Therefore, I am confident in predicting the following sequence of events:
• By March of 2011, once higher commodity prices reach the marketplace, monthly CPI will be at an annualized rate of not less than 5%.
• By July of 2011, annualized CPI will be no less than 8% annualized.
• By October of 2011, annualized CPI will have crossed 10%.
• By March of 2012, annualized CPI will cross the hyperinflationary tipping point of 15%.
After that, CPI will rapidly increase, much like it did in 1980.

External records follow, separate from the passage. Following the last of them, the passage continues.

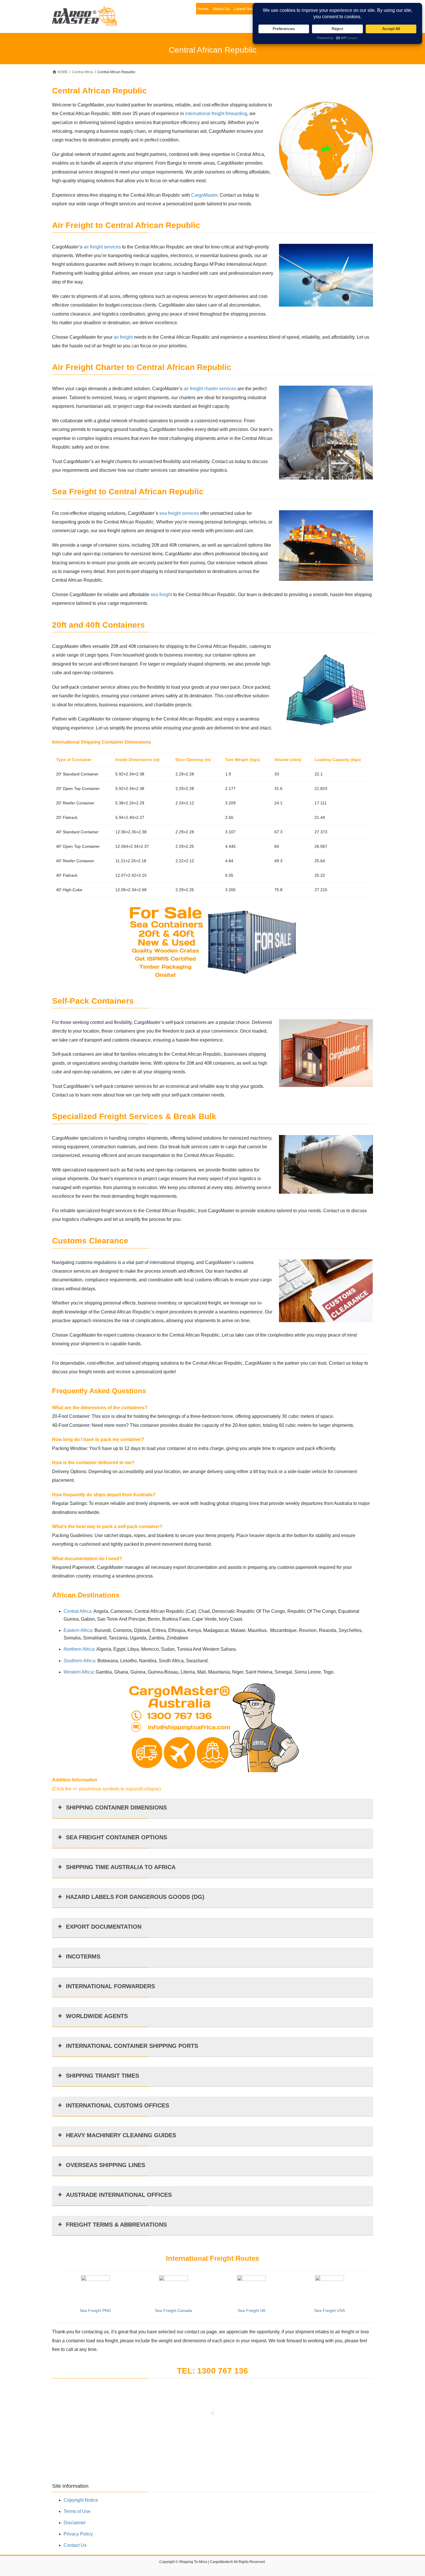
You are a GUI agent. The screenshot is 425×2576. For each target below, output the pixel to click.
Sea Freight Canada (173, 2310)
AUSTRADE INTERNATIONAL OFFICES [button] (119, 2195)
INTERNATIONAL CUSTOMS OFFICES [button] (117, 2105)
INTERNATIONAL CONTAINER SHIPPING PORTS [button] (132, 2046)
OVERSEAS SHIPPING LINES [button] (105, 2165)
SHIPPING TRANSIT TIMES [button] (102, 2075)
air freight (123, 337)
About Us (221, 8)
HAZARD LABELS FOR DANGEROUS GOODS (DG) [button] (135, 1897)
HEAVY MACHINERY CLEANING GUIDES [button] (121, 2135)
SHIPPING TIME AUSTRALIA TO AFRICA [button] (120, 1867)
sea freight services (179, 513)
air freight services (102, 246)
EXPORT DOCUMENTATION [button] (103, 1926)
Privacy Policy (78, 2533)
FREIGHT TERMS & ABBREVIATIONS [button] (116, 2224)
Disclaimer (75, 2522)
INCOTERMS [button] (83, 1956)
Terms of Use (77, 2511)
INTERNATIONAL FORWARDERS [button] (110, 1986)
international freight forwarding (216, 113)
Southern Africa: (80, 1660)
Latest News (245, 8)
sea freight (161, 594)
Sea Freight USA (329, 2310)
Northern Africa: (79, 1649)
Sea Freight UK (252, 2310)
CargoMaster (204, 195)
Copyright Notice (81, 2500)
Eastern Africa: (78, 1630)
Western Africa (78, 1672)
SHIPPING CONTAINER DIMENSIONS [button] (116, 1807)
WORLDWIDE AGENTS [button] (97, 2016)
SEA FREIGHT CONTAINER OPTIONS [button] (116, 1837)
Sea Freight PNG (95, 2310)
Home (202, 8)
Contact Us (75, 2545)
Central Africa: (78, 1611)
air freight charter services (210, 388)
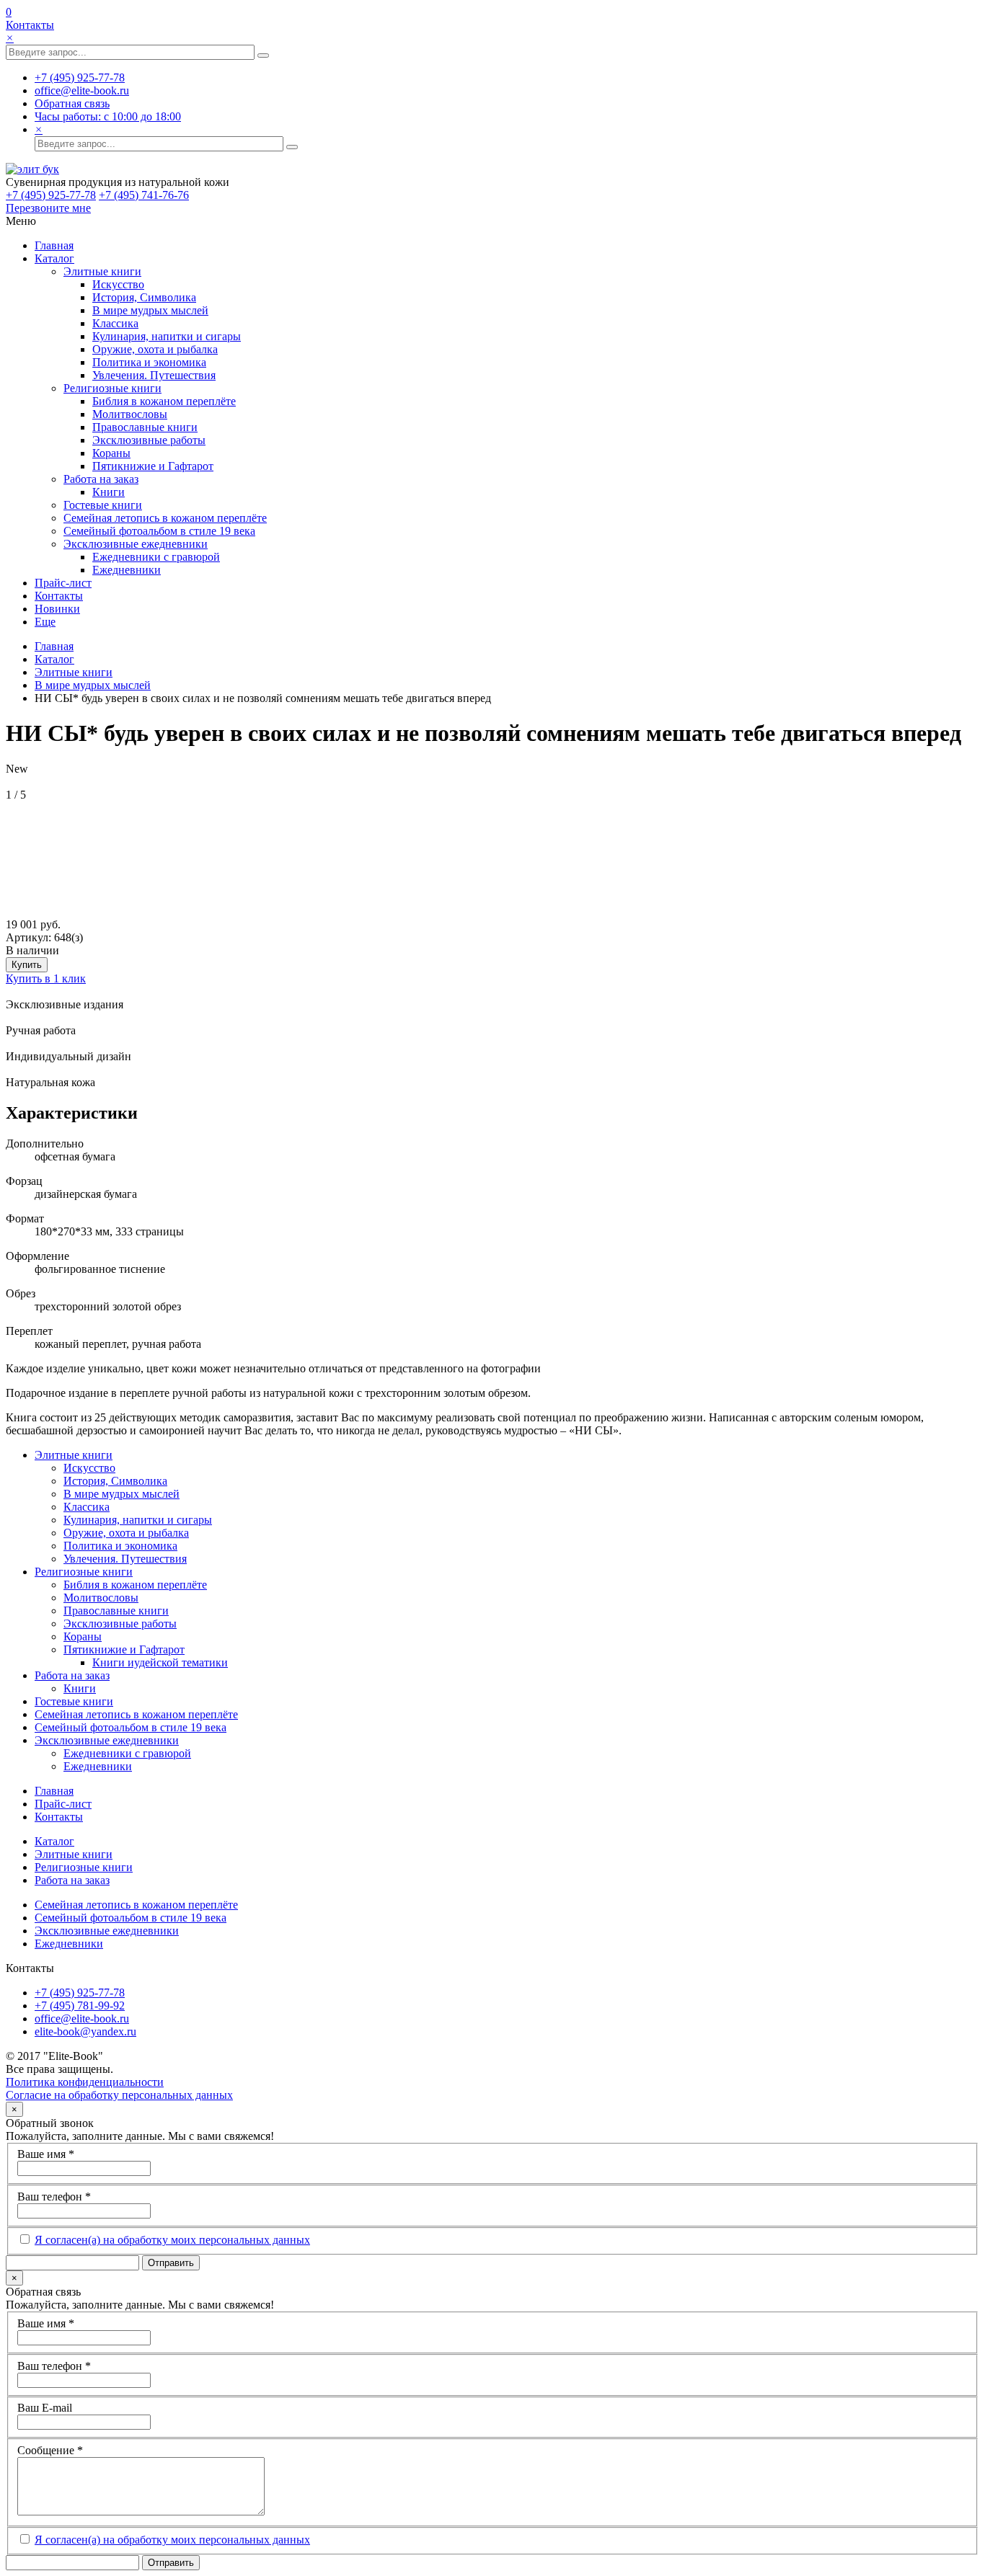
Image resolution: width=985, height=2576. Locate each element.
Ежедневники (126, 570)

What the mainstream commentariat will make of all this will be really something: When CPI reaches 5% by the winter of 2011, pundits and economists and the Fed and the Obama administration will all say the same thing: “Happy days are here again! People are spending! The economy is back on track!”
However, by the late spring, early summer of 2011, people will realize what’s going on—and the Federal Reserve will initially be unwilling to drastically raise interest rates so as to quell inflation.
Actually, the Fed won’t be able to raise rates, at least not like Volcker did back in 1980: The U.S. economy will be too weak, and the Federal government’s balance sheet will be too distressed, with it’s $1.5 trillion deficit. So at first, the Fed will have to let the rising inflation rate slide, and keep trying hard to explain it away as “a sign of a recovering economy”.
Once the Fed realizes that the rising CPI is not a sign of a reignited economy, but rather a sign of the collapsing dollar, they will pursue a puerile “inflation fighting” scheme of incremental interest rate hikes—much like G. William Miller, the Chairman of the Fed from January of ‘78 to August of ‘79, pursued so unsuccessfully.
2012 will be the bad year: I predict that hyperinflation’s tipping point will be no later than the first quarter of 2012. From there, it will accelerate. By the end of 2012, I would not be surprised if the CPI for the year averaged 30%.